Pasteurella, also known as “rabbit snuffles”, is a bacteria that is most often spread through inhalation of nasal secretions from infected rabbits. Infected rabbits typically display upper respiratory signs such as coughing, sneezing, and clear nasal discharge that progresses to pus. The infection can spread deeper into the lungs causing abscesses in the lungs and around the heart. Rabbits often have crusty, stained front paws from nasal drainage. Antibiotics are required for treating Pasteurella infections.

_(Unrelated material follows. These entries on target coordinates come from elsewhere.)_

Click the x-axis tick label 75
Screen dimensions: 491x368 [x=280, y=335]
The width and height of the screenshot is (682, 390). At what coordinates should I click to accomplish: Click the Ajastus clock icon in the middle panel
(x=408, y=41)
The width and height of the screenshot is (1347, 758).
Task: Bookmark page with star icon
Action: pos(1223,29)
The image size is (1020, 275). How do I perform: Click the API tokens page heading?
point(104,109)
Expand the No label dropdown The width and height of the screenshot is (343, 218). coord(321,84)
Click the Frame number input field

Gastrointestinal disease is very common in rabbits. Clinical signs often include lethargy, anorexia, diarrhea, constipation, straining, or grinding teeth. Most causes are husbandry related such as an improper diet, acute change in diet, recently transported rabbits, and the introduction of new rabbits into a home. Other causes may include hairballs, obstructions, or an infection. Rabbits with GI disease should be considered a serious problem and should be treated immediately. Most need supplemental fluids and forced feeding as well as other diagnostics and treatments.
Dental disease is fairly common in rabbits. Rabbits have continuously growing teeth similar to horses. Roughages such as timothy hay is an essential part of a rabbit’s diet. Timothy hay is not only essential for a rabbit’s digestive tract, but the grinding of their teeth while chewing on hay helps to file their teeth down. If they are not properly worn down, they can develop sharp projections that can puncture gums or lips causing bleeding and infections. Anorexia is a common secondary sign to dental disease as well as weight loss, drooling, nasal discharge, facial swellings, or abscesses. We can perform dental floats under anesthesia to file down any sharp points leveling out their teeth if these projections occur.

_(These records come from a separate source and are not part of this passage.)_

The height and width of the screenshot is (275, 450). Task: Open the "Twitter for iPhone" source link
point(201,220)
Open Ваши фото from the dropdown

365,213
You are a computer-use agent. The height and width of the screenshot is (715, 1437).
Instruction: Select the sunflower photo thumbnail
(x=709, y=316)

Hypovitaminosis C, also known as “scurvy”, is recognized in humans, primates, and guinea pigs because they do not have the genes to synthesize vitamin C. Because they cannot synthesize their own vitamin C, they need vitamin C supplemented in their food or water such as fruits or vegetables or vitamin C tablets to add to their water. Clinical signs of scurvy include dark purple spots on the skin, spongy bleeding gums, bleeding from mucous membranes (nosebleeds), pale color, sunken eyes, opening of healed scars, diarrhea, nail loss, swollen joints, or the inability to move.
Mycoplasma pneumonia is a common bacterial disease in mice and rats that causes respiratory and genital infections. It is transmitted between rats through direct contact or over short distances through respiratory secretions. It is not contagious to humans. Symptoms include sniffling, sneezing, rough coat, chattering, weight loss, lethargy, hunched posture, porphyrin staining and/or labored breathing. There is no cure but antibiotics can treat active infections. Infections may reoccur in the future requiring further treatment.
Tumors are quite common in mice and rats. They tend to be malignant and can grow very rapidly. Mammary cancers seem to be among the most common found in rodents. If you find a mass or nodule you should have it seen by a veterinarian so they can determine if it is a cancer or not. Surgical removal may cure certain cancers, but most especially if malignant will reoccur several months later.